Arbeitsanweisung 1 - Bearbeite den Text zur Smart City, indem du den Abschnitt beginnend bei „Die gewonnenen Informationen“ und endend mit „Anlagen investiert werden.“ erneut wiedergibst. Ersetze darin „Verkehr“ durch „Mobilität“.

───

Wenn die Methoden der Digitalisierung, also das umfangreiche Erheben und Auswerten von Daten sowie das konsequente Vernetzen von Geräten, auf eine ganze Stadt oder einen Stadtteil angewandt werden, entsteht eine sogenannte Smart City.
Die gewonnenen Informationen werden dabei genutzt, um Verkehr, Infrastruktur und andere Belange zu steuern und zu optimieren. Davon profitieren sowohl die Anwohner als auch ansässige Unternehmen – Service werden stetig schneller, besser und umfangreicher und Kosten eingespart. Die dadurch frei werdenden Ressourcen können wiederum in verbesserte Technik bzw. in die städtischen Anlagen investiert werden.
Das Konzept der Smart City wird daher von vielen Experten als eine Lösung für die vielen Probleme moderner Stadtplanung und –Management gesehen.

───

Arbeitsanweisung 2 - Gib alle nachstehenden Einträge Zeile für Zeile unverändert aus. Lass die Bilder dabei weg.

Ausgangsdaten -
───

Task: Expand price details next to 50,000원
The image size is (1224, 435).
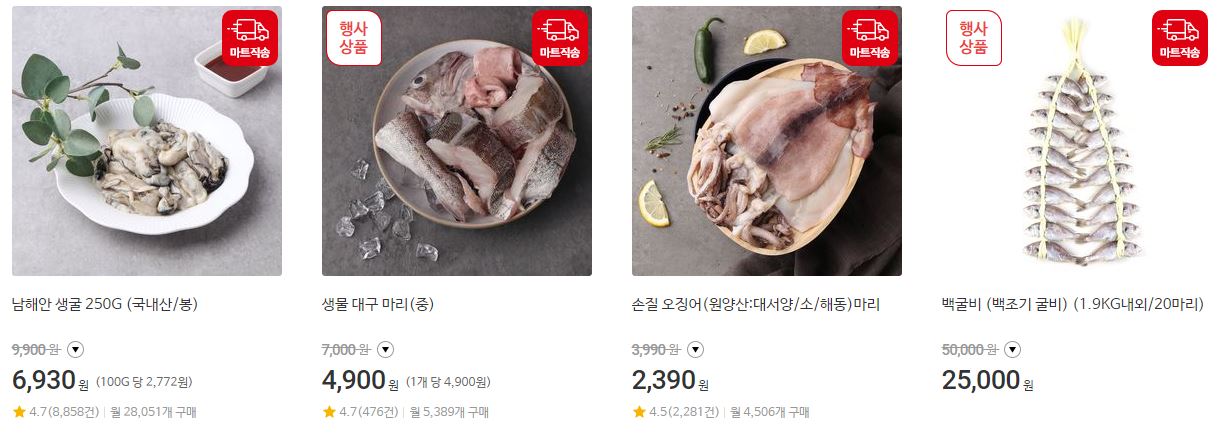Action: (x=1012, y=349)
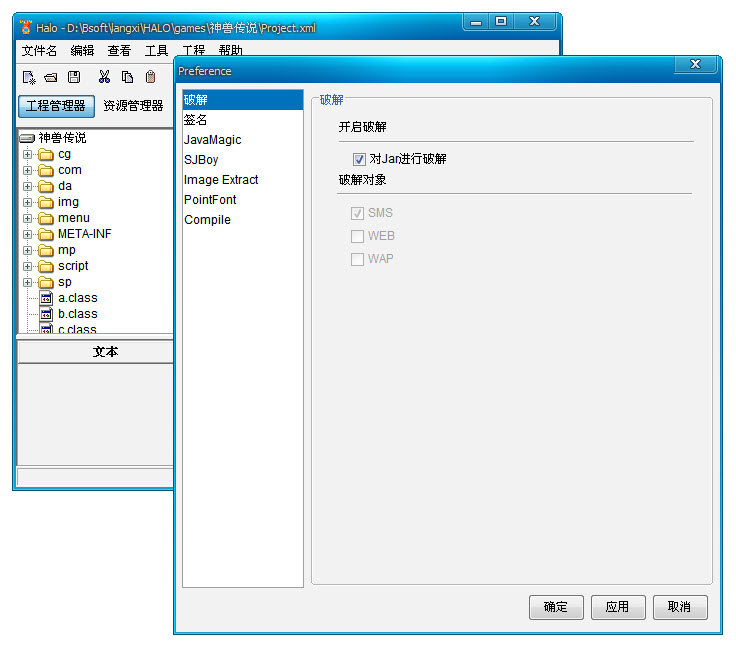Click the New file toolbar icon

click(x=29, y=77)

───

Lösung der Übung 1 -
Die gewonnenen Informationen werden dabei genutzt, um Mobilität, Infrastruktur und andere Belange zu steuern und zu optimieren. Davon profitieren sowohl die Anwohner als auch ansässige Unternehmen – Service werden stetig schneller, besser und umfangreicher und Kosten eingespart. Die dadurch frei werdenden Ressourcen können wiederum in verbesserte Technik bzw. in die städtischen Anlagen investiert werden.

Lösung der Übung 2 -
Task: Expand price details next to 50,000원
The image size is (1224, 435).
Action: (x=1012, y=349)
Click the New file toolbar icon

click(x=29, y=77)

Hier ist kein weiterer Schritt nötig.